| The problem |
Using the records provided below, locate and copy each line that contains the word "will".

| Task data |
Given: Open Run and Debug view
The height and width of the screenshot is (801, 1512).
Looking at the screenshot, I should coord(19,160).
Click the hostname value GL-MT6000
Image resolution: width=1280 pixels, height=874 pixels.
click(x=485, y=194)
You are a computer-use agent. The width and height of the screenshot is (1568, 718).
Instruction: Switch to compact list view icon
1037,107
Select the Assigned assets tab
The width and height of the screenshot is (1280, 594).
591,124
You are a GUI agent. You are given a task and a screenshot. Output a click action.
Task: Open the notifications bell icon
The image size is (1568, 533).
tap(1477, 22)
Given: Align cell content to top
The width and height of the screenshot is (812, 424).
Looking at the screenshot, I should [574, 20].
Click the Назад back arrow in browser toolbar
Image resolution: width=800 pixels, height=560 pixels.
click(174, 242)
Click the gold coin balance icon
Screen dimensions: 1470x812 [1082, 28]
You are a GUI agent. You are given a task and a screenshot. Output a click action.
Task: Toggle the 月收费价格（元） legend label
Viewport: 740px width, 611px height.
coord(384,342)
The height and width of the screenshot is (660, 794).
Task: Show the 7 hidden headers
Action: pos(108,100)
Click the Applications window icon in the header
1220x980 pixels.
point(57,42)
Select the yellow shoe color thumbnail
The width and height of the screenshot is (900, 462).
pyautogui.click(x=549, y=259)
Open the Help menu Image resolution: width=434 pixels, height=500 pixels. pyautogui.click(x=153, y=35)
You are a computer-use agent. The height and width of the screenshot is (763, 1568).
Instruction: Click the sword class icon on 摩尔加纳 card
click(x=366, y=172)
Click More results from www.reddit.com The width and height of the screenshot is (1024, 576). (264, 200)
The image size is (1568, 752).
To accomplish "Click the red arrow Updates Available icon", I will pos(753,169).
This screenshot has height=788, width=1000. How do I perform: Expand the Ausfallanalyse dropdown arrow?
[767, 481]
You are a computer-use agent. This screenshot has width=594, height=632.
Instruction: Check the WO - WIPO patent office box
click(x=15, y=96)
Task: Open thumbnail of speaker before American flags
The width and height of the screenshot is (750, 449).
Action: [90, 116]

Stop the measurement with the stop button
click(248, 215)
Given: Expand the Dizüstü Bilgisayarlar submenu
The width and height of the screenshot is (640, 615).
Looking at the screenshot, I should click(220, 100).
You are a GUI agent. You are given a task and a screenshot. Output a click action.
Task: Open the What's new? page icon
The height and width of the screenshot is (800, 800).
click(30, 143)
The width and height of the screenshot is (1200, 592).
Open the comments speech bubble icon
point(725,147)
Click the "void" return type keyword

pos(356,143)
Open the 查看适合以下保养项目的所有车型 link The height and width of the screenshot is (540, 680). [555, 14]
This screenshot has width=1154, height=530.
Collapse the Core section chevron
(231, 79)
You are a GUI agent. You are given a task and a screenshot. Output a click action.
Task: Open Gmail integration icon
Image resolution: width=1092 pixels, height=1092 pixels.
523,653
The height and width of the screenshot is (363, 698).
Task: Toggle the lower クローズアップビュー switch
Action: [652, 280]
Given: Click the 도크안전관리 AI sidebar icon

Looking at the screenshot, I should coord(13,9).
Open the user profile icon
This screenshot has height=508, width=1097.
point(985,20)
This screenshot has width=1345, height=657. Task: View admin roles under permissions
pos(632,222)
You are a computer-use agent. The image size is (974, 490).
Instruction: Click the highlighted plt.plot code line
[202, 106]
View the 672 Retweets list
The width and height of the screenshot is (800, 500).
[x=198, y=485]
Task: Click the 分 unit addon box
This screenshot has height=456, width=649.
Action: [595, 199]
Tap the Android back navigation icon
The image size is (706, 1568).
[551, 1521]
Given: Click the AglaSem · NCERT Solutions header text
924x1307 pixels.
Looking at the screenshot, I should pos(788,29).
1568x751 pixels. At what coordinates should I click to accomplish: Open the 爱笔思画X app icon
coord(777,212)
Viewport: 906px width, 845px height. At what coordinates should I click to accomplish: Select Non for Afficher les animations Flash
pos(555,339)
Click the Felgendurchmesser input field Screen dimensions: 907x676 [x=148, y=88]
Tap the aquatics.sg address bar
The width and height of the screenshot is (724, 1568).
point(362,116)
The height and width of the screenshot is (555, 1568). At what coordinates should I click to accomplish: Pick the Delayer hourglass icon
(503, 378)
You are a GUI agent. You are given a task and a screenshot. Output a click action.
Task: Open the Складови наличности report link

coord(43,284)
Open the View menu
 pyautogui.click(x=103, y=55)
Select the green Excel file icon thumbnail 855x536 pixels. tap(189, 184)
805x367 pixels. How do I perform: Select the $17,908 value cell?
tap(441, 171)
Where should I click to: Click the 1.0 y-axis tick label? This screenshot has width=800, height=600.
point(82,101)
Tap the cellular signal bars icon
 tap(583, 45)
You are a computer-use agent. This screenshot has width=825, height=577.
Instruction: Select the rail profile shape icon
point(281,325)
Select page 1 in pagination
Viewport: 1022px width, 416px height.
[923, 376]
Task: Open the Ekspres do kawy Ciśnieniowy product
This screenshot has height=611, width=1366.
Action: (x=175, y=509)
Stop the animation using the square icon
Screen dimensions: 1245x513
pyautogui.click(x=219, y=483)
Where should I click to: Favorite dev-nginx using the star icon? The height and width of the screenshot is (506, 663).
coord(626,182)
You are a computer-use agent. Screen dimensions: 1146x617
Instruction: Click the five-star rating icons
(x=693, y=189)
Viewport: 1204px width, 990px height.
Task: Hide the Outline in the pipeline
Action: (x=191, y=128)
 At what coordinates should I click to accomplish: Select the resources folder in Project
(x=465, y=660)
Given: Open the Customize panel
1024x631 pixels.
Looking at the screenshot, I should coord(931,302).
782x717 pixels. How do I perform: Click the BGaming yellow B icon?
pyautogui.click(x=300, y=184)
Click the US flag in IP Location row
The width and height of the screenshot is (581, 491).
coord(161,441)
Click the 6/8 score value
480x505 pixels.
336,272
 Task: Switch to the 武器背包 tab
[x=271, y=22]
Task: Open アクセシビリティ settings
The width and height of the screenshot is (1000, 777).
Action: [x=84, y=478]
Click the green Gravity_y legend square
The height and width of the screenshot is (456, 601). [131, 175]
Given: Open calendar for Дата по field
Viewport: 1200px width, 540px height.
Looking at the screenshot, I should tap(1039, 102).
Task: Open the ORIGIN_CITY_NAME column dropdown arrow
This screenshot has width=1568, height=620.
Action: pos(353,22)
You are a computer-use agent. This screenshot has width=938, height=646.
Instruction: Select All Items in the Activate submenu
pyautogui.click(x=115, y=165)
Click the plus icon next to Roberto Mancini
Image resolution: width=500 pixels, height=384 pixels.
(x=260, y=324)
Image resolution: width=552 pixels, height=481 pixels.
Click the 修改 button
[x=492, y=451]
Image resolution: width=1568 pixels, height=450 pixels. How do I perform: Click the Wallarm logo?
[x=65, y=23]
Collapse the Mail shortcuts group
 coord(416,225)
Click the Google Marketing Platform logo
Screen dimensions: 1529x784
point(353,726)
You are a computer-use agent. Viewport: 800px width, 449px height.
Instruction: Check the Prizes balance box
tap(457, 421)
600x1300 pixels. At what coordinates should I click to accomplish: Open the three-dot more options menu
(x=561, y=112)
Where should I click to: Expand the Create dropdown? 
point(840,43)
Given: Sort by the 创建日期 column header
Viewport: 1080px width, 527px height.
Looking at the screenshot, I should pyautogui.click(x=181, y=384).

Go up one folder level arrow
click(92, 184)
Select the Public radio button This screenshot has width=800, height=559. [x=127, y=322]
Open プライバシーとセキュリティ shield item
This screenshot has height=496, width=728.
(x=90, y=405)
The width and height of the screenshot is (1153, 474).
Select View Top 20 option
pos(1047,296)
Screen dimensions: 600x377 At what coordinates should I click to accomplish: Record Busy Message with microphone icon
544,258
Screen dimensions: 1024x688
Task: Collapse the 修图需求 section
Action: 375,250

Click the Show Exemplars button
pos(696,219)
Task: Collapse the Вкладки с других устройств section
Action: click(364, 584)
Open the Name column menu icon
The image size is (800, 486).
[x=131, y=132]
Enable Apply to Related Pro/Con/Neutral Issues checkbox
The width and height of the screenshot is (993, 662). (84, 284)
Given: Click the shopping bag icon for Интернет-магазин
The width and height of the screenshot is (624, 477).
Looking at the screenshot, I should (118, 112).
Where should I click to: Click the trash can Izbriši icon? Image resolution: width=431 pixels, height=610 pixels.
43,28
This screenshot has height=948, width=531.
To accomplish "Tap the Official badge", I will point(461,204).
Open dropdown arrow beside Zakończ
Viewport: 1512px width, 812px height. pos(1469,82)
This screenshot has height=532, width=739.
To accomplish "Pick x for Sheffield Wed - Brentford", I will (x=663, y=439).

| Answer to this exercise |
To accomplish "Click the red arrow Updates Available icon", I will pos(753,169).
To accomplish "Tap the Official badge", I will point(461,204).
To accomplish "Pick x for Sheffield Wed - Brentford", I will (x=663, y=439).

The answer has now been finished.